* _Your goal_
Return, word for word, the lines of the material from the line containing "This screenshot has height=478, width=784." through the last line, inclusive, with the pictures left out.
━━━━━━━━
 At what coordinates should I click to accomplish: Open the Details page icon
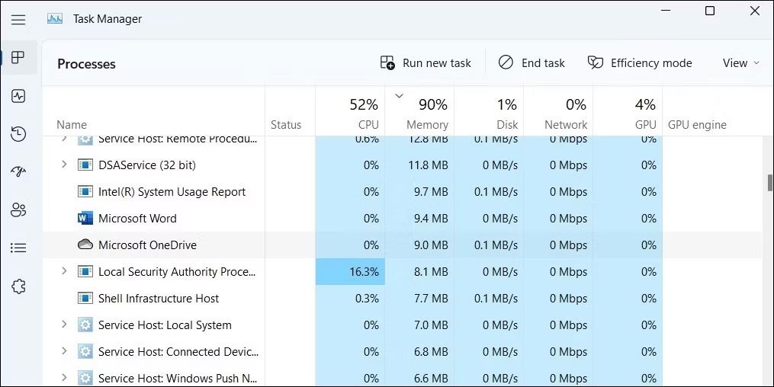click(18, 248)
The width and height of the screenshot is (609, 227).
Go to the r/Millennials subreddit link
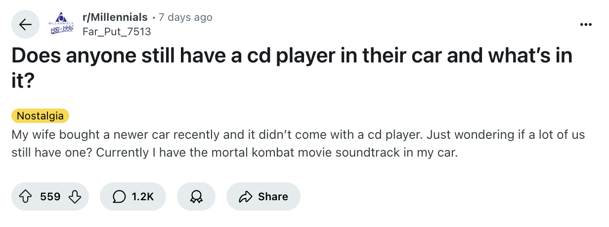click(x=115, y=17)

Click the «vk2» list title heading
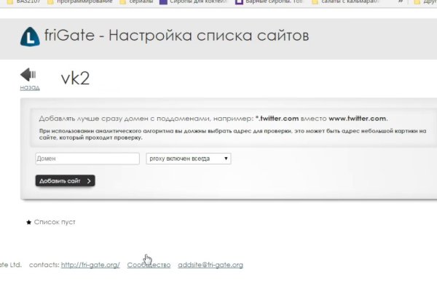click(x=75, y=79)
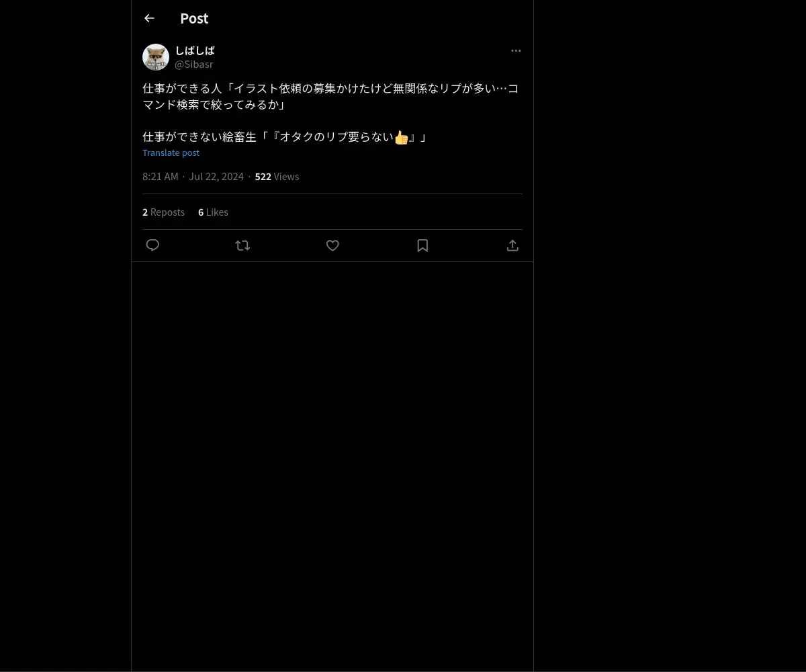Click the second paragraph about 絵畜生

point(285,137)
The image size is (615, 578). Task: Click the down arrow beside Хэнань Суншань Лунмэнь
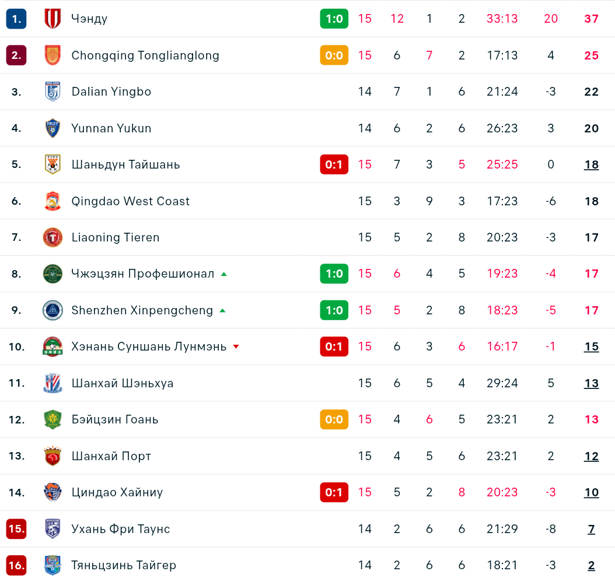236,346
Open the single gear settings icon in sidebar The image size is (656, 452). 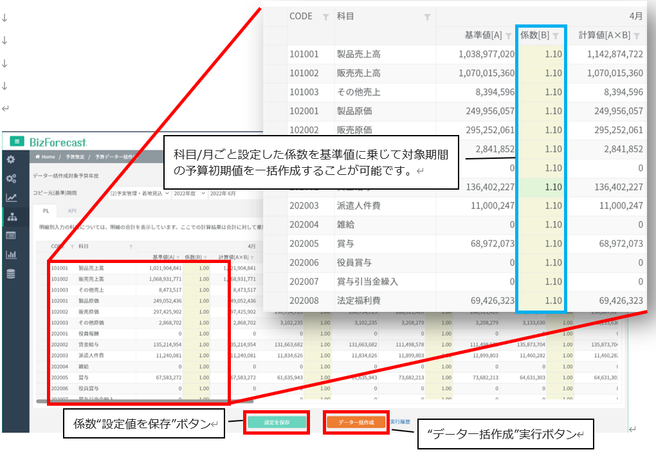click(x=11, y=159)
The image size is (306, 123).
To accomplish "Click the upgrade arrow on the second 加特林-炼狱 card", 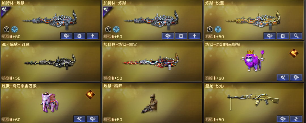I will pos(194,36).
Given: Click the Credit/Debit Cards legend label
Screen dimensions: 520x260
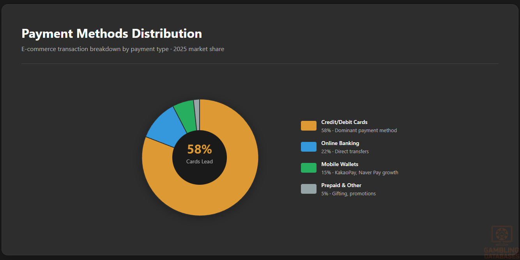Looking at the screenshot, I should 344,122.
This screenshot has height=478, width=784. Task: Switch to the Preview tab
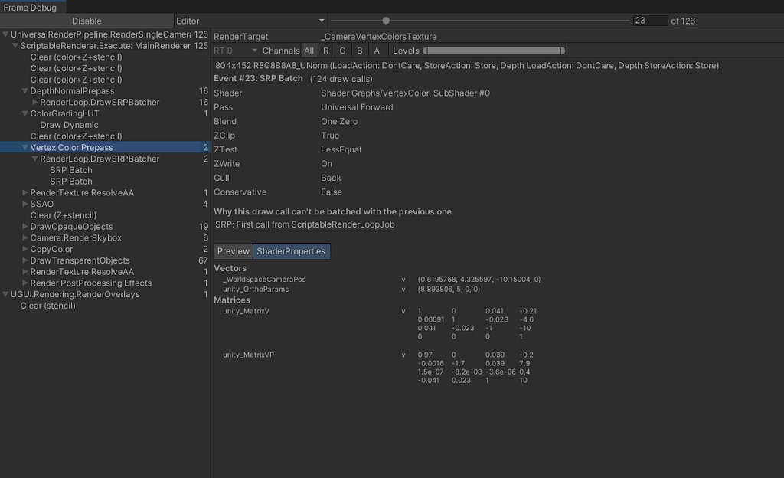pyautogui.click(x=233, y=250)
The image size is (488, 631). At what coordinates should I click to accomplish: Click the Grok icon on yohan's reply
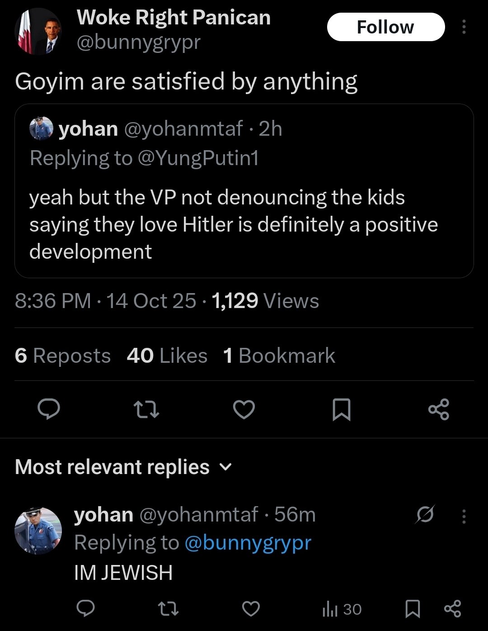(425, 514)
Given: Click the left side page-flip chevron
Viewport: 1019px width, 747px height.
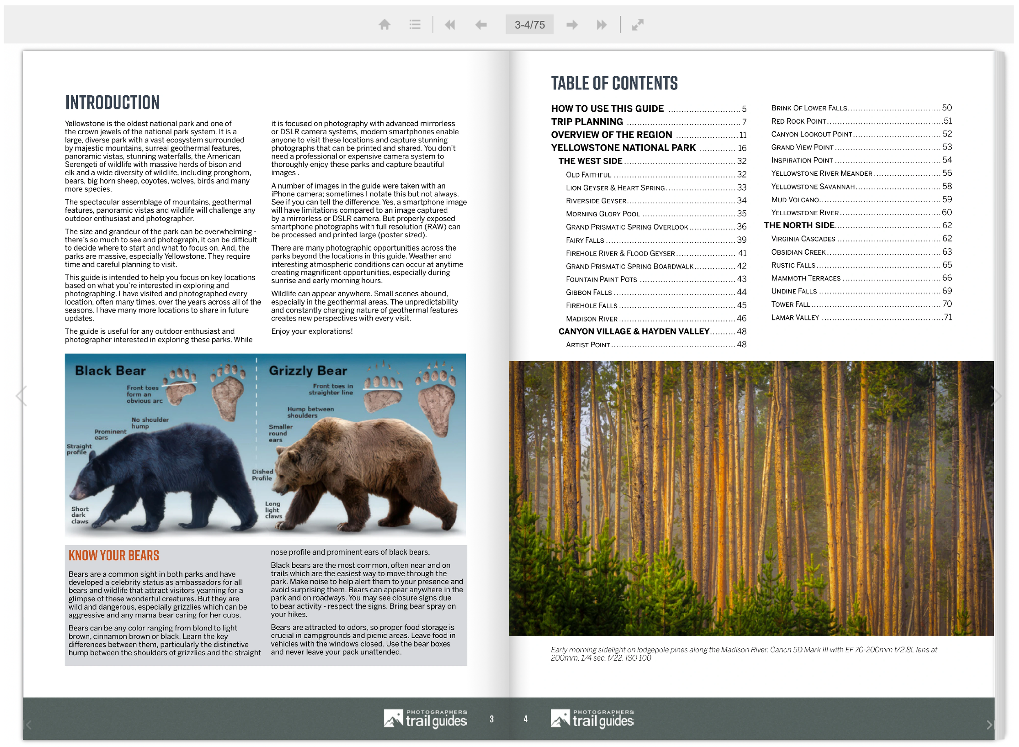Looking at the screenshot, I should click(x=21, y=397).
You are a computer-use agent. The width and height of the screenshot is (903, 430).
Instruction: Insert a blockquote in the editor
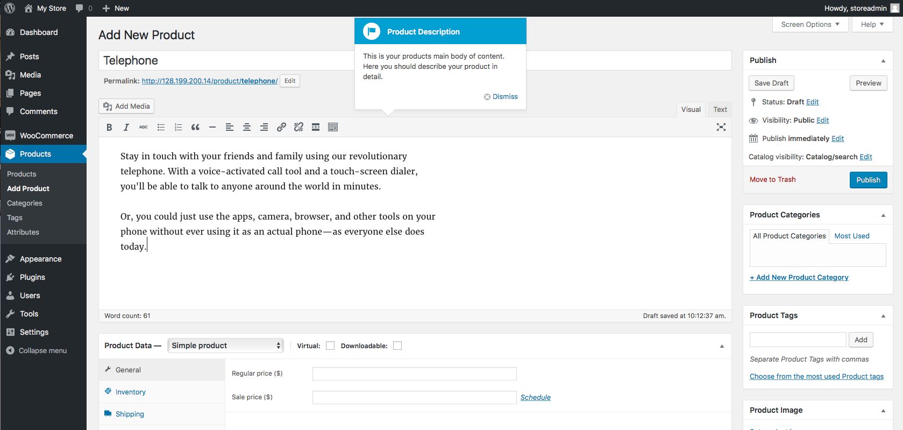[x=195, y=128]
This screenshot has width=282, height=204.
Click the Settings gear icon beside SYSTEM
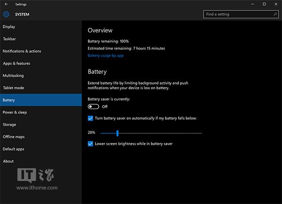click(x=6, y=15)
━━━━━━━━
* _Answer to this task_
This screenshot has height=478, width=784. Task: Switch to the Preview tab
pyautogui.click(x=233, y=250)
The image size is (488, 631). At what coordinates should I click to accomplish: Click the Grok icon on yohan's reply
(425, 514)
Given: Click the left side page-flip chevron
Viewport: 1019px width, 747px height.
Looking at the screenshot, I should click(x=21, y=397).
You are a computer-use agent. The width and height of the screenshot is (903, 430).
Instruction: Insert a blockquote in the editor
[x=195, y=128]
This screenshot has width=282, height=204.
Click the Settings gear icon beside SYSTEM
click(x=6, y=15)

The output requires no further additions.